An explosion from an object with a magnetic field a thousand trillion times stronger than our sun

magnetic

So far, we’ve only had close calls of gamma-ray bursts so large, scientists have suggested, that if they occurred within our solar neighborhood (less than 1,000 light-years away) they would likely trigger mass extinctions on Earth.

About 440 million years ago, reports natureA nearby gamma-ray burst may have wiped out much life on Earth. Astrophysicists Adrian Millott, of the University of Kansas, and colleagues hypothesize that the fossil record of the end of the Ordovician period fits with how such a cosmic explosion a few thousand light-years away could have altered the environment. At that time, more than 100 families of marine invertebrates had died. It was the second most destructive mass extinction in our planet’s history.
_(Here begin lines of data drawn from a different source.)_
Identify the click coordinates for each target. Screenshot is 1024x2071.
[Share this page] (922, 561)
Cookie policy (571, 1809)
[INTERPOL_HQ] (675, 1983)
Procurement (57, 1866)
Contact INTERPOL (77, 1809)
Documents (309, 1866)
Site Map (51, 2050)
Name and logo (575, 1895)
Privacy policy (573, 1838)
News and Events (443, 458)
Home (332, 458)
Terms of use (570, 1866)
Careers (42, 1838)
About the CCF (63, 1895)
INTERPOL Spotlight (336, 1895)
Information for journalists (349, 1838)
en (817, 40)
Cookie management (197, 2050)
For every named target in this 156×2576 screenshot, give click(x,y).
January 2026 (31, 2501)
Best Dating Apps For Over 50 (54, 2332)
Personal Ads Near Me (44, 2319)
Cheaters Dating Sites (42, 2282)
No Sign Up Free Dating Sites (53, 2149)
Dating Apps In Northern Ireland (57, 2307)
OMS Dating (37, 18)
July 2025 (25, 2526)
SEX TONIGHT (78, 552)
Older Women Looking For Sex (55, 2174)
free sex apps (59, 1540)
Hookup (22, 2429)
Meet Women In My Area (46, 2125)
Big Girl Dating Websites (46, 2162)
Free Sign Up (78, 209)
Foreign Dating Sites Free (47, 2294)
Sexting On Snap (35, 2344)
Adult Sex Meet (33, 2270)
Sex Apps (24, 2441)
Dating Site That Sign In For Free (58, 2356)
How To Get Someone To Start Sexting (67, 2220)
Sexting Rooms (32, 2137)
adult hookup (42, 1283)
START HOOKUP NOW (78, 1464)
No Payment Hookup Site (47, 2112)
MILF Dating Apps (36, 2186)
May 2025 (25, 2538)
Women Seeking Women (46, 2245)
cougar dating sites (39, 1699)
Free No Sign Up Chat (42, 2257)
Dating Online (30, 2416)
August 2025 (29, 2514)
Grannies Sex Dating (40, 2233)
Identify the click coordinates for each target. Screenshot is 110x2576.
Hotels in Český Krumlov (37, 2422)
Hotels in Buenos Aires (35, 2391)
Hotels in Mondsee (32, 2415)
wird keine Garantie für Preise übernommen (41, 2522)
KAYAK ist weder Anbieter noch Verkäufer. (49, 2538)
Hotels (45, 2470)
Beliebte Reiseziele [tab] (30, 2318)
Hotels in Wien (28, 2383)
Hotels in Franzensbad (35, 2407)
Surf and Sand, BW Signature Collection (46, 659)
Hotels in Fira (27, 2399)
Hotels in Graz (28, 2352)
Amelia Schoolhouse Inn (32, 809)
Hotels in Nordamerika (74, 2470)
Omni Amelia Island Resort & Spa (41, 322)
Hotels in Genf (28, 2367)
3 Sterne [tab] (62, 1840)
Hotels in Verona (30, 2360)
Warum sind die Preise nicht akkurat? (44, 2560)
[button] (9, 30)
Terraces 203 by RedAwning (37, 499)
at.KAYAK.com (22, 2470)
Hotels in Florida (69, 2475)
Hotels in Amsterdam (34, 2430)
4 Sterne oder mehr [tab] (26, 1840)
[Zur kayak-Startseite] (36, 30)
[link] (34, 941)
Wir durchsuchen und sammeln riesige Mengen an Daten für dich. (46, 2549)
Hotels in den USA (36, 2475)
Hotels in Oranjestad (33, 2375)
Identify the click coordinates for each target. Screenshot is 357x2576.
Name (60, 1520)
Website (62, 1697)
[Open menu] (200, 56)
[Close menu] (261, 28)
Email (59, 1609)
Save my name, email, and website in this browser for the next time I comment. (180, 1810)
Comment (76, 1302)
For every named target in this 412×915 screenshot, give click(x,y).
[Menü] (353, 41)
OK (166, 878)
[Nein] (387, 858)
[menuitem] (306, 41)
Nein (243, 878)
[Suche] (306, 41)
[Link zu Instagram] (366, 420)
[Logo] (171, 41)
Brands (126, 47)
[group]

The universe is at the bottom of the sea

GRP Rocks Andromeda

In 2014, telescopes around the world pointed to our neighboring galaxy Andromeda (above) searching in all wavelengths of light to learn more about a gamma-ray burst reported by NASA’s Swift satellite that is believed to be an explosion caused by the collision of two neutron stars – the dead Massive star cores, with the mass of our sun smashed into the size of a small city.

Neutron star collision

When these neutron stars merge, the explosion is so powerful it can be seen from across the universe. Astronomers believe that up to a third of these brief gamma-ray bursts come from merging neutron stars into globular clusters of ancient stars, blinding entire galaxies with high-energy radiation and destroying nearby worlds.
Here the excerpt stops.